Facebook cheaters leave trails of evidence and new modern tools place the Jason-Bourne-James-Bond skills in the palm of your hands to catch your cheating spouse like a spy.

Yes, that’s right! A guaranteed solution to stop extramarital emotional affairs (or ANY kind) right in their tracks!

So the bad news besides that this solution is quasi-illegal?

Your digital cheating husband or wife can cheat practically anywhere, anytime, even with you laying right next to them in bed while watching TV or while driving your kids to soccer practice! Yes, your lovely princess has the “ballz” to do just that. Read about it in my ebook “Top Cheating Spouse Report“.

“So how did Facebook make cheating easier?”

Facebook didn’t change cheating. It just made it easier and more convenient.

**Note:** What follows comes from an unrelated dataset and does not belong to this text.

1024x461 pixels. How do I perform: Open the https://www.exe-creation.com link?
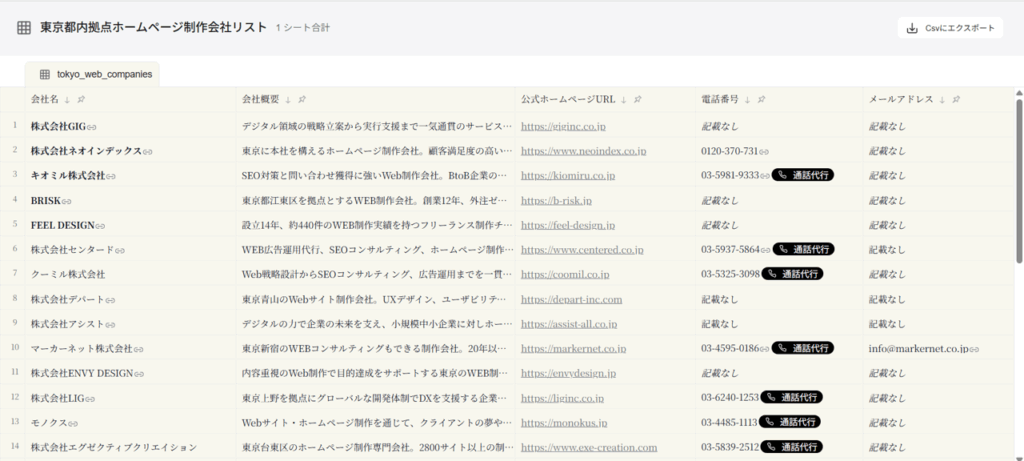point(589,447)
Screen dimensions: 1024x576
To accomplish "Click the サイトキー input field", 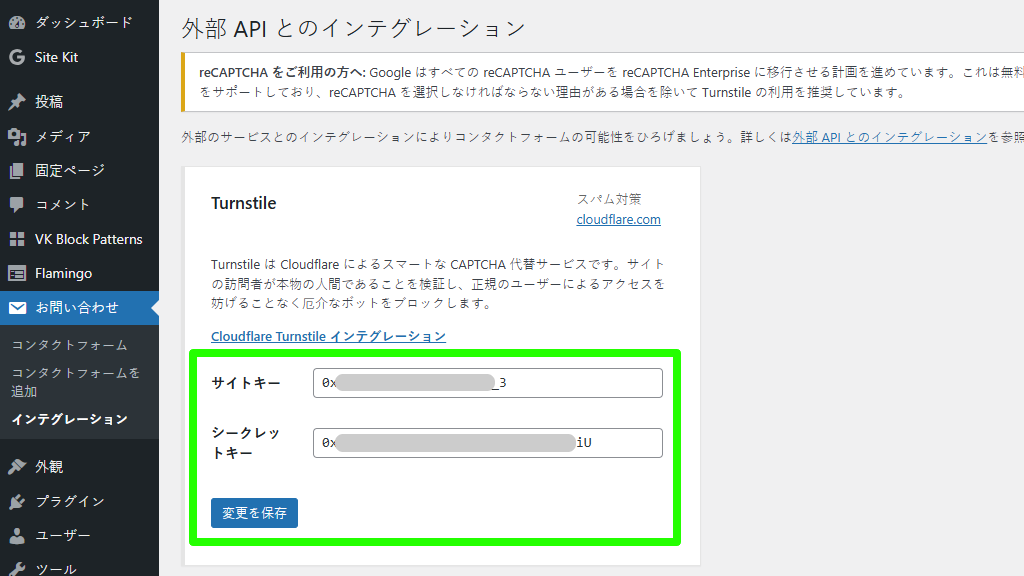I will pyautogui.click(x=487, y=383).
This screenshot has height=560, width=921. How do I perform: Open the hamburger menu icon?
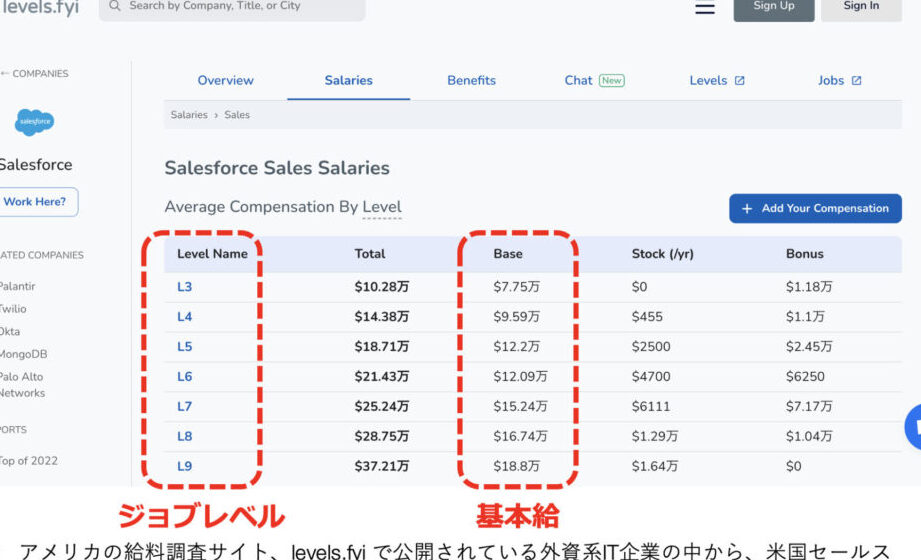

And not just for Facebook, any form of digital cheating. If you haven’t already read my infidelity story check out how my cheating ex-wife had the audacity to text her lover while my 2-year-old niece slept on her shoulder in the middle of my sister’s living room surrounded by my extended family.

Now that’s BALLZ!

Playing off the notion that cheaters love reignite old flames, I ran across this super interesting article that suggests a large number of Facebook cheaters secretly maintain contact with ex-partners in order to reunite just in case their current relationship fails. Creepy, right? A real-life Plan B to sneakily engage in a top secret extramarital emotional affair. Hey, just like the guy’s story above in the previous section of this post.

When your wife feels down in the dumps, frustrated or bored from her mundane daily life she whips out her phone and casts out a call for help. She hopes for an emotional boost that her “friend” gladly, quickly and conveniently provides. “Sorry to hear that. You deserve happiness. Life is to live, not survive.”

This instant gratification remedy becomes addictive and that is what makes an extramarital emotional affair more dangerous than just a sexual affair.

Seems harmless to her. He’s just a friend. But soon after she sees this “friend” as the go-to savior. This instant gratification remedy becomes addictive and that is what makes an extramarital emotional affair more dangerous than just a sexual affair. Asking your wife to stop the emotional affair with her boyfriend to her means asking her to stop taking the medicine that guarantees an instant-feel-good cure every time.

Not an easy “pill to swallow”.

I was there my friends. I felt it when I cheated on my first wife. When I needed an quick escape from reality I simply sent a text to my “friend”. She cheered me up. She injected new life into me.

Why would I say “no” to that? It looked harmless- at least at first.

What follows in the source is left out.